Remote detection of chlorine gas is accomplished by ultraviolet Raman spectroscopy (Walter et al., 2022), bridging detection gaps where infrared methods fail:

  • Physical Principles: Cl₂ is IR-inactive but Raman-active (polarizability-driven vibrational modes); Raman intensity scales sharply with excitation wavelength (I_Raman ∝ 1/λ_ex⁴). UV lasers (e.g., 266 nm, Nd:YAG 4th harmonic) maximize backscattering signals.
  • System Architecture: Backscatter configuration with 400 mm aperture Newtonian telescope, high-OD laser line filter stack, ultrasteep long-pass filter, fiber coupling to spectrometer, and nanosecond time-gated PMT detection suppress background and exploit short Raman duration.
  • Performance: Detection ranges of 20–60 m experimentally (up to 280 m modeled), minimum pulse energies 2–10 mJ depending on range.

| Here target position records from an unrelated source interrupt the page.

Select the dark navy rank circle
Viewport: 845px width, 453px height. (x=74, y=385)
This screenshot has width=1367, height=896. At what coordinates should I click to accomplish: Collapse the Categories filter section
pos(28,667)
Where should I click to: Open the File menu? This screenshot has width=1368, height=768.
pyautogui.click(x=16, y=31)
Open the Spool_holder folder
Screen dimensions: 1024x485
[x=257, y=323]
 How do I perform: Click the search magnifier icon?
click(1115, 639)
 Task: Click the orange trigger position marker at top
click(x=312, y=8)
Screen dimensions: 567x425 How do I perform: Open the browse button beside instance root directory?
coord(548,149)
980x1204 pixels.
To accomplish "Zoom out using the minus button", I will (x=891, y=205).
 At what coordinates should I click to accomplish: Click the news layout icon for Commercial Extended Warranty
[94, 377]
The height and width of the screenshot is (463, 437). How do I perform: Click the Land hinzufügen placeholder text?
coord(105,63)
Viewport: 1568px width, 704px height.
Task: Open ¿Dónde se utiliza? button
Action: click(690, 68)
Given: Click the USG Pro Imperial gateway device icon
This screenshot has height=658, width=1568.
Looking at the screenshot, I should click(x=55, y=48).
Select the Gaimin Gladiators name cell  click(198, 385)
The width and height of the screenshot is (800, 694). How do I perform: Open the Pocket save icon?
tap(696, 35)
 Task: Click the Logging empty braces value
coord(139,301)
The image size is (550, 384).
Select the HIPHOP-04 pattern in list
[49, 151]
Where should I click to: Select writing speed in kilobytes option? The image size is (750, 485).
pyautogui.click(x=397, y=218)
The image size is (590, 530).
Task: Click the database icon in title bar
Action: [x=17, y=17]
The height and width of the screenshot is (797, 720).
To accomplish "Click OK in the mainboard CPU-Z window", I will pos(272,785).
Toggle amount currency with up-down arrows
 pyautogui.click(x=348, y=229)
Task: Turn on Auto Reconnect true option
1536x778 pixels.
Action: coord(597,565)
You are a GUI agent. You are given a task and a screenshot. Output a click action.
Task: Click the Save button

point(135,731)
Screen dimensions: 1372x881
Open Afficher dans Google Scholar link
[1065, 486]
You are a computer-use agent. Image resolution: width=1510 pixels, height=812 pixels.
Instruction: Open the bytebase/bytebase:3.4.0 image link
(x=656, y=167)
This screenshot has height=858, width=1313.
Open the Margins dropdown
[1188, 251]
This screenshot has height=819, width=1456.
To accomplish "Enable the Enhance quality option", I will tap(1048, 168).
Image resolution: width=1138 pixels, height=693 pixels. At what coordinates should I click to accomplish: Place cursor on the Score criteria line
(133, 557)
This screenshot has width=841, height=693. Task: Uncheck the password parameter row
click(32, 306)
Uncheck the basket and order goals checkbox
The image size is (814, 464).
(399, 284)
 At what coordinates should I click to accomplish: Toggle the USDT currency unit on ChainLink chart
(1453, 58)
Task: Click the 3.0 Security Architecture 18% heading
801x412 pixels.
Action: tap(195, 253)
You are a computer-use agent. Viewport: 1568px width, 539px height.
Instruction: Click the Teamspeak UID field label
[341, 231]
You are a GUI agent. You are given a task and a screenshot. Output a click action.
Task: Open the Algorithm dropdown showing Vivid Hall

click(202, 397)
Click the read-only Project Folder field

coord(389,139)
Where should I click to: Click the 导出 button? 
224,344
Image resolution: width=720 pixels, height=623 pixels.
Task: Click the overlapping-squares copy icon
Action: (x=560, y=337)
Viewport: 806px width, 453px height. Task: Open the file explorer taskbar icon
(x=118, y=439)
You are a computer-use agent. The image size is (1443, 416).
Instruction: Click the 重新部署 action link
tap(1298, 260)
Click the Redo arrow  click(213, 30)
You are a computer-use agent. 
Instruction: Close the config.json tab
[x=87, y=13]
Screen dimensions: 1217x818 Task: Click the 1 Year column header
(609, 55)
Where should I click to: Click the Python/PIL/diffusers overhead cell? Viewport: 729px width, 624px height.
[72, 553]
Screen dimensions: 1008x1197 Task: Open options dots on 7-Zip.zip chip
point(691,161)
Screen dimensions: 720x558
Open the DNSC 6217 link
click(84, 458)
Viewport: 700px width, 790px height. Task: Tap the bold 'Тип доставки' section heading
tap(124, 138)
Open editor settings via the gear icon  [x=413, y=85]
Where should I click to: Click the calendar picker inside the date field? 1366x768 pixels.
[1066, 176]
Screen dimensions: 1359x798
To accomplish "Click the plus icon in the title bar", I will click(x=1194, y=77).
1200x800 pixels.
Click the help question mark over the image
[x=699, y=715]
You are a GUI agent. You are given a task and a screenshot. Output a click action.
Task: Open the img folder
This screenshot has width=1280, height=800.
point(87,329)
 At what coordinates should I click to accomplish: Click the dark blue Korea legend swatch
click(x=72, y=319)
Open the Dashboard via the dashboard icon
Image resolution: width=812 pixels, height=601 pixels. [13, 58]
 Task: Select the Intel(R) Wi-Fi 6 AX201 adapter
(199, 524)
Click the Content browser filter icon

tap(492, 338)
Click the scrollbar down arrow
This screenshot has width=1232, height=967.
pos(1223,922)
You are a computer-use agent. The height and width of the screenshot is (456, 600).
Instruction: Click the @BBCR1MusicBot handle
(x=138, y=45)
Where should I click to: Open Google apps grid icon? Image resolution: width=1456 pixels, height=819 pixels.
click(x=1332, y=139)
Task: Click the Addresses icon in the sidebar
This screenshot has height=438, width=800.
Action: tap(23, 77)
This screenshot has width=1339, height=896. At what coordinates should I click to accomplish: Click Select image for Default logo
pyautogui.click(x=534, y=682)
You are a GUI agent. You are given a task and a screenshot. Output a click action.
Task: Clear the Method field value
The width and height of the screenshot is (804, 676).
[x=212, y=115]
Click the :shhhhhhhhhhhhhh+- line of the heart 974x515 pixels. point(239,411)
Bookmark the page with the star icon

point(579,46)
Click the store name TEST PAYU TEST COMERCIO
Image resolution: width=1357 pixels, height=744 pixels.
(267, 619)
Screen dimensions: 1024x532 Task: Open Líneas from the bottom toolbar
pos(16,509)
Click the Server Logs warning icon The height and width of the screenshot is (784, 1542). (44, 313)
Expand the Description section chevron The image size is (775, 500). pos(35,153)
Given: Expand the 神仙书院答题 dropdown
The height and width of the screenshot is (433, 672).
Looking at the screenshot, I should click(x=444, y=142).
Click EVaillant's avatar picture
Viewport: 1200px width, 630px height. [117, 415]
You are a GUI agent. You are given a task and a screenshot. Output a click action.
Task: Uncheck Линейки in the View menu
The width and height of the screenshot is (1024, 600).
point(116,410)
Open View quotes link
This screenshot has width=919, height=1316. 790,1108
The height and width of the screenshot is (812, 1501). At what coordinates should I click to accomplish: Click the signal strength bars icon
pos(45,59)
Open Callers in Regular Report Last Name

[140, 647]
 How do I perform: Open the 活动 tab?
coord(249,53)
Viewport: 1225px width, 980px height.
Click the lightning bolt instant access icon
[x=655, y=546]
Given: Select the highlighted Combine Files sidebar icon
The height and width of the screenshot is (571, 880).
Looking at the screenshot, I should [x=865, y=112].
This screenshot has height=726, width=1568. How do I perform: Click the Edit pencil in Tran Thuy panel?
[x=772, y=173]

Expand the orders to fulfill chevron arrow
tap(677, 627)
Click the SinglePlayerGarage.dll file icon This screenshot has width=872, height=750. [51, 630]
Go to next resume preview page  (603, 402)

Detection limits scale with pulse energy, partial pressure, and reflect atmospheric absorption constraints.
  • Applications: Industrial accident early warning, warfare agent detection, and environmental monitoring; especially suited to field deployment due to remote standoff capability and rapid response.

6. Analytical and Methodological Distinctions

ChloroScan methods exhibit the following shared and distinguishing features:

Modality Analyte/Target Key Principle
Bioinformatics pipeline Plastid genomes (metagenomes) DL-based contig selection, marker-guided binning
Colorimetric sensor Cl⁻ anion (aqueous) Plasmonic Ag NP coupling, etching, color change
Metalens imaging Chlorophyll in leaves Concentric SRN metalens, 685 nm absorption focus
ML-mapping (Satellite) Water-column Chl-a C2RCC preprocessing, ML/DL regression, spatial/spectral indices
GC-HRMS fingerprinting Organochlorines (environmental) Isotopologue pattern analysis, RAₘₑₐ/ΔRA quantification
UV Raman spectroscopy Cl₂ gas (atmosphere) Polarizability-driven vibrational scattering

This illustrates the breadth of protocols encompassed within the ChloroScan term, unified by their specificity to chlorine or chlorophyll targets and rigorous validation.

7. Perspectives and Future Directions

Developmental trajectories for ChloroScan include:

  • In plastid binning, further refinement of marker databases and extension to non-marine eukaryotes could enhance lineage recovery.
  • Colorimetric sensors may be miniaturized for wearable diagnostics (e.g., cystic fibrosis sweat analysis) or environmental microdevices.
  • Metalens platforms are expected to extend to other relevant phytopigments and integrate multiplexed, CMOS-compatible imaging arrays.
  • Satellite-based ML mapping can be more tightly coupled with autonomous buoy networks and deep learning for improved temporal event prediction.
  • Compound-specific isotope fingerprinting could diversify to other halogens and further link with environmental forensic data streams.
  • Raman spectroscopic platforms will benefit from improved detector architectures and automated plume source tracking for industrial and security uses.

These directions suggest ChloroScan will continue to be expanded as a versatile suite of analytical and bioinformatic protocols tailored to chlorinated environmental, physiological, and genomic targets.